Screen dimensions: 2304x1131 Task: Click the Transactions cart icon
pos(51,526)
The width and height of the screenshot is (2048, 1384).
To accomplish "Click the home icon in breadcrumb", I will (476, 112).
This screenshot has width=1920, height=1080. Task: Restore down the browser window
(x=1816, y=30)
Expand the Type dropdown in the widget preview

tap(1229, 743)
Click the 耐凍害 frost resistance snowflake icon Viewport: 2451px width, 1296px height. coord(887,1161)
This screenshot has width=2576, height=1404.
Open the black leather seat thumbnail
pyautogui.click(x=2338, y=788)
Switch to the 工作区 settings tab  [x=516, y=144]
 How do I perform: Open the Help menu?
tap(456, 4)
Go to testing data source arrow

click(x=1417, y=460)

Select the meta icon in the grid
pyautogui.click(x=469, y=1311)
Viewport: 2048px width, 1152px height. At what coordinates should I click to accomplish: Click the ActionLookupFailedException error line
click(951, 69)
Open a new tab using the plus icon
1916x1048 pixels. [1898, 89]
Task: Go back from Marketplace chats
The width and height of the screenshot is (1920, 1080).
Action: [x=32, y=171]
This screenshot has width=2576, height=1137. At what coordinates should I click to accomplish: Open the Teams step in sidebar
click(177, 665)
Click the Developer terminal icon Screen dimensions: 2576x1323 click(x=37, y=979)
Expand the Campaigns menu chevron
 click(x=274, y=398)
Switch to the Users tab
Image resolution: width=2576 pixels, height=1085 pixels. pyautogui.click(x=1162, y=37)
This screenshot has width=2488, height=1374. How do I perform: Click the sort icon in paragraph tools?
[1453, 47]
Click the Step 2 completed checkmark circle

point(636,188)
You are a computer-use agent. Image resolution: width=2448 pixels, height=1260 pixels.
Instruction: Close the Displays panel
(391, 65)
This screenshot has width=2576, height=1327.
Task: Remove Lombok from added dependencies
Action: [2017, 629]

:::::

§ **Exercise goal**: Every entry is to be repeated exactly as it stands.

§ **Task result**:
Screen dimensions: 2304x1131 Task: Click the Transactions cart icon
pos(51,526)
The width and height of the screenshot is (2048, 1384).
To accomplish "Click the home icon in breadcrumb", I will (476, 112).
This screenshot has width=1920, height=1080. Task: Restore down the browser window
(x=1816, y=30)
Expand the Type dropdown in the widget preview

tap(1229, 743)
Click the 耐凍害 frost resistance snowflake icon Viewport: 2451px width, 1296px height. coord(887,1161)
This screenshot has width=2576, height=1404.
Open the black leather seat thumbnail
pyautogui.click(x=2338, y=788)
Switch to the 工作区 settings tab  [x=516, y=144]
 How do I perform: Open the Help menu?
tap(456, 4)
Go to testing data source arrow

click(x=1417, y=460)

Select the meta icon in the grid
pyautogui.click(x=469, y=1311)
Viewport: 2048px width, 1152px height. At what coordinates should I click to accomplish: Click the ActionLookupFailedException error line
click(951, 69)
Open a new tab using the plus icon
1916x1048 pixels. [1898, 89]
Task: Go back from Marketplace chats
The width and height of the screenshot is (1920, 1080).
Action: [x=32, y=171]
This screenshot has width=2576, height=1137. At what coordinates should I click to accomplish: Open the Teams step in sidebar
click(177, 665)
Click the Developer terminal icon Screen dimensions: 2576x1323 click(x=37, y=979)
Expand the Campaigns menu chevron
 click(x=274, y=398)
Switch to the Users tab
Image resolution: width=2576 pixels, height=1085 pixels. pyautogui.click(x=1162, y=37)
This screenshot has width=2488, height=1374. How do I perform: Click the sort icon in paragraph tools?
[1453, 47]
Click the Step 2 completed checkmark circle

point(636,188)
You are a computer-use agent. Image resolution: width=2448 pixels, height=1260 pixels.
Instruction: Close the Displays panel
(391, 65)
This screenshot has width=2576, height=1327.
Task: Remove Lombok from added dependencies
Action: [2017, 629]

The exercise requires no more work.